Published: January 2010

Why was this study done?

The researchers wanted to determine if workers with low-back pain could be classified into different groups according to risk factors associated with time off work. If so, different interventions, or courses of action, could be more closely tailored to an individual worker’s condition.

How was the study done?

The study looked at 442 workers with low-back pain who had filed lost-time injury claims with Ontario’s Workplace Safety and Insurance Board (WSIB). Of these, 259 had returned to work one month after injury. These were classified as the low risk group. The remaining 183 were called the high risk group. All 442 workers were scored according to risk factors associated with time off work: pain, disability, fear of pain and reinjury, physical job demands, people-oriented workplace culture, workplace disability management practices and depressive symptoms.

What did the researchers find?

Based on the risk-factor scores, researchers identified three groups of workers with low-back pain who were still off work at the one-month mark. They also suggested the type of intervention that might benefit each most.

Class 1 – Workplace factors: These workers had pain and disability scores similar to those who had already returned to work. However, their scores for disability management practice and people-oriented culture were much worse. Interventions that address workplace practices and work environment might benefit these workers the most.

Class 2 – Positive workplace, but greater back pain: These workers had the highest scores with respect to disability management practices and people-oriented culture, even higher than those who had already returned to work. However, their pain and disability levels were relatively high. These workers might benefit most from interventions that target back pain, such as exercises.

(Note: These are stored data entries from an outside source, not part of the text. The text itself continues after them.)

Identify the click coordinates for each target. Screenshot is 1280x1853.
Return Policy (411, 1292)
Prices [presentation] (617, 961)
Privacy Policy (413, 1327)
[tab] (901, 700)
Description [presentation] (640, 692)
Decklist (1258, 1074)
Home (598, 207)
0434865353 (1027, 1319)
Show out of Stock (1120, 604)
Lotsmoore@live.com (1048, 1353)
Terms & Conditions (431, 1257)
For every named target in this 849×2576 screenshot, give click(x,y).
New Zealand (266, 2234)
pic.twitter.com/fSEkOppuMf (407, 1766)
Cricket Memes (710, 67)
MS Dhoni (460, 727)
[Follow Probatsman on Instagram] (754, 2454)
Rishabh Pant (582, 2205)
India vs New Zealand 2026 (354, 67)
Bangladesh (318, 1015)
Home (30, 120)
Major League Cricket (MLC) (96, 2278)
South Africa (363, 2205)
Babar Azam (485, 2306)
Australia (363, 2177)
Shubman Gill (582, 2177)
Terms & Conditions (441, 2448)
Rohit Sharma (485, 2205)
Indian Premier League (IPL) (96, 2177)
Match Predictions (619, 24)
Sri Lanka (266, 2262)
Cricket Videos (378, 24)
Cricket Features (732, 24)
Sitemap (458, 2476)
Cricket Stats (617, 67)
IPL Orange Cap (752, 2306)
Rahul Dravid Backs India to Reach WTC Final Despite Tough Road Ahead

They might also benefit from assuring health-care providers who communicate with supervisors to set up return-to-work programs.

Class 3 – Multiple factors: These workers scored the worst in all areas except disability management practices and workplace culture. However, these scores were also relatively poor. Their levels of depressive symptoms were much higher. Multidisciplinary programs that pay particular attention to workplace and psychological issues may benefit these workers. Approaches such as problem-solving training, coping skills development and stress management might all be helpful.

What are some strengths and weaknesses of the study?

The study confirmed an earlier approach, based on risk factors, that identified distinct groups of workers with low-back pain who needed potentially different kinds of help to recover.*  A limitation of this study is that risk factors were determined based exclusively on injured workers’ self-reported information.

*See Shaw WS, Linton SJ, Pransky G. Reducing sickness absence from work due to low back pain: How well do intervention strategies match modifiable risk factors? Journal of Occupational Rehabilitation, 2006; vol. 16, no. 4, pp. 591-605.